- [THE DATA]:
---+---
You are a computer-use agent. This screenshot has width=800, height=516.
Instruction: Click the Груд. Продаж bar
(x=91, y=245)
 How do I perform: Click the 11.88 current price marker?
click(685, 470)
---+---
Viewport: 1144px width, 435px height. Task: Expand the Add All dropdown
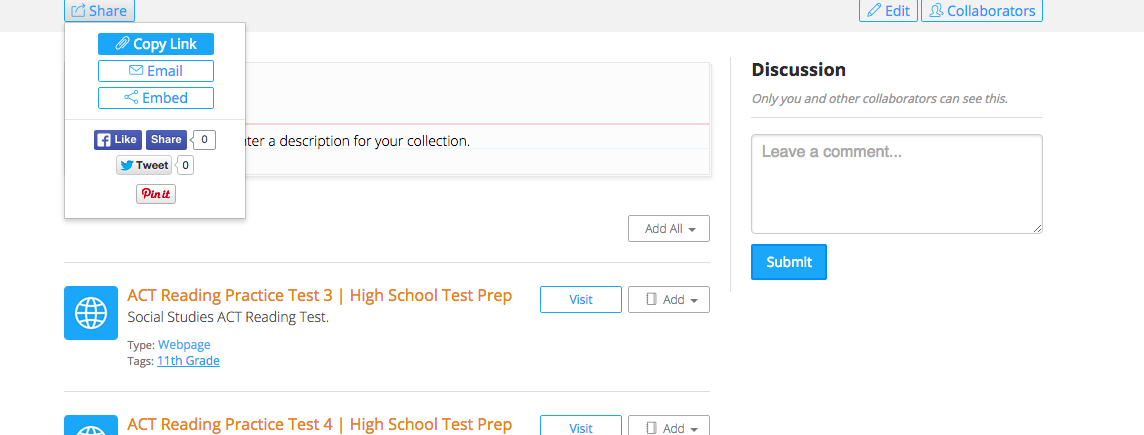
---+---
Search the data for the string "width" and copy out every line where it is found.

- [SOLVED EXERCISE]:
You are a computer-use agent. This screenshot has width=800, height=516.
Viewport: 1144px width, 435px height. Task: Expand the Add All dropdown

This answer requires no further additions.